● **What is needed**
Below you will find a set of lines. Repeat them all exactly.

● **Records supplied**
%%

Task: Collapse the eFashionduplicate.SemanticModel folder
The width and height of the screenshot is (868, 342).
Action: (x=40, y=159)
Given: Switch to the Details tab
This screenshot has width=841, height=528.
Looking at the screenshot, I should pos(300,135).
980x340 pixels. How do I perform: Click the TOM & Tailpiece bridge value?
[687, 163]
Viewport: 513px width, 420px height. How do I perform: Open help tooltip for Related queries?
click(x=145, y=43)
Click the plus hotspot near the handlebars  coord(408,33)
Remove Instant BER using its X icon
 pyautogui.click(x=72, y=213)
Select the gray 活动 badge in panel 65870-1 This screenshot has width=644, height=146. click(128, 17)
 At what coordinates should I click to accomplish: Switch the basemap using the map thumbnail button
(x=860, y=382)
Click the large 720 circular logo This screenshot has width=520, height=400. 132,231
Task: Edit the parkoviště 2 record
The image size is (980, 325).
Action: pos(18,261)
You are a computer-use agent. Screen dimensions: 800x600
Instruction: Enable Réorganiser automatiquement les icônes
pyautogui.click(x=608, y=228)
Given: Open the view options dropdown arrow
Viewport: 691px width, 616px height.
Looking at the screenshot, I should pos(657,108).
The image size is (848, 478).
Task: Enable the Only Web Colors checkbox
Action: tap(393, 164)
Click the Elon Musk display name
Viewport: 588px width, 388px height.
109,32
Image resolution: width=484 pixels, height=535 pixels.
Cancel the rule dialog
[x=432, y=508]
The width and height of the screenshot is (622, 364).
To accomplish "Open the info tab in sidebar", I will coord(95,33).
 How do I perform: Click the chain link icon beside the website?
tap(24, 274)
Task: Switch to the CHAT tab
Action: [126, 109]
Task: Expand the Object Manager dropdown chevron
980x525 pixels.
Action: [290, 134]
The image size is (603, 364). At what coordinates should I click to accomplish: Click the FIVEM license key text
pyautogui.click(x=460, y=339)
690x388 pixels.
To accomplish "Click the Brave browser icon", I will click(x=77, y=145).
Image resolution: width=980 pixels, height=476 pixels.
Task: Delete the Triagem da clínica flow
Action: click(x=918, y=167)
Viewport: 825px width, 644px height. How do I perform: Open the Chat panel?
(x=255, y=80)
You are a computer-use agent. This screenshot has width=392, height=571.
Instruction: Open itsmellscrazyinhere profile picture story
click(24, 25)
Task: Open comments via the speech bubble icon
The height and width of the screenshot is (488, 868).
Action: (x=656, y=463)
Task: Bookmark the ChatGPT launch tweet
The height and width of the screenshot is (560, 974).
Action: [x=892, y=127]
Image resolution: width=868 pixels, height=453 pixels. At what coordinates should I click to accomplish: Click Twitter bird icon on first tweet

%%

● **Expected answer**
Task: Collapse the eFashionduplicate.SemanticModel folder
The width and height of the screenshot is (868, 342).
Action: (x=40, y=159)
Given: Switch to the Details tab
This screenshot has width=841, height=528.
Looking at the screenshot, I should pos(300,135).
980x340 pixels. How do I perform: Click the TOM & Tailpiece bridge value?
[687, 163]
Viewport: 513px width, 420px height. How do I perform: Open help tooltip for Related queries?
click(x=145, y=43)
Click the plus hotspot near the handlebars  coord(408,33)
Remove Instant BER using its X icon
 pyautogui.click(x=72, y=213)
Select the gray 活动 badge in panel 65870-1 This screenshot has width=644, height=146. click(128, 17)
 At what coordinates should I click to accomplish: Switch the basemap using the map thumbnail button
(x=860, y=382)
Click the large 720 circular logo This screenshot has width=520, height=400. 132,231
Task: Edit the parkoviště 2 record
The image size is (980, 325).
Action: pos(18,261)
You are a computer-use agent. Screen dimensions: 800x600
Instruction: Enable Réorganiser automatiquement les icônes
pyautogui.click(x=608, y=228)
Given: Open the view options dropdown arrow
Viewport: 691px width, 616px height.
Looking at the screenshot, I should pos(657,108).
The image size is (848, 478).
Task: Enable the Only Web Colors checkbox
Action: tap(393, 164)
Click the Elon Musk display name
Viewport: 588px width, 388px height.
109,32
Image resolution: width=484 pixels, height=535 pixels.
Cancel the rule dialog
[x=432, y=508]
The width and height of the screenshot is (622, 364).
To accomplish "Open the info tab in sidebar", I will coord(95,33).
 How do I perform: Click the chain link icon beside the website?
tap(24, 274)
Task: Switch to the CHAT tab
Action: [126, 109]
Task: Expand the Object Manager dropdown chevron
980x525 pixels.
Action: [290, 134]
The image size is (603, 364). At what coordinates should I click to accomplish: Click the FIVEM license key text
pyautogui.click(x=460, y=339)
690x388 pixels.
To accomplish "Click the Brave browser icon", I will click(x=77, y=145).
Image resolution: width=980 pixels, height=476 pixels.
Task: Delete the Triagem da clínica flow
Action: click(x=918, y=167)
Viewport: 825px width, 644px height. How do I perform: Open the Chat panel?
(x=255, y=80)
You are a computer-use agent. This screenshot has width=392, height=571.
Instruction: Open itsmellscrazyinhere profile picture story
click(24, 25)
Task: Open comments via the speech bubble icon
The height and width of the screenshot is (488, 868).
Action: (x=656, y=463)
Task: Bookmark the ChatGPT launch tweet
The height and width of the screenshot is (560, 974).
Action: [x=892, y=127]
Image resolution: width=868 pixels, height=453 pixels. At what coordinates should I click to accomplish: Click Twitter bird icon on first tweet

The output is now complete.